━━━━━ DATA FOR PROCESSING ━━━━━

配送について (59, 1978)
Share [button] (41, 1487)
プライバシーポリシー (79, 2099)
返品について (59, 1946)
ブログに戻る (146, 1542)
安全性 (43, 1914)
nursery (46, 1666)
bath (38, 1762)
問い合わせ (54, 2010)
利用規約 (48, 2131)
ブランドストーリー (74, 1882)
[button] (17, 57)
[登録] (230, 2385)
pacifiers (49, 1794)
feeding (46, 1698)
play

━━━━━

**WHAT IS EXPECTED**
Would you transcribe all of the data, keeping each line exact?

**ANSWER TO THE EXERCISE**
配送について (59, 1978)
Share [button] (41, 1487)
プライバシーポリシー (79, 2099)
返品について (59, 1946)
ブログに戻る (146, 1542)
安全性 (43, 1914)
nursery (46, 1666)
bath (38, 1762)
問い合わせ (54, 2010)
利用規約 (48, 2131)
ブランドストーリー (74, 1882)
[button] (17, 57)
[登録] (230, 2385)
pacifiers (49, 1794)
feeding (46, 1698)
play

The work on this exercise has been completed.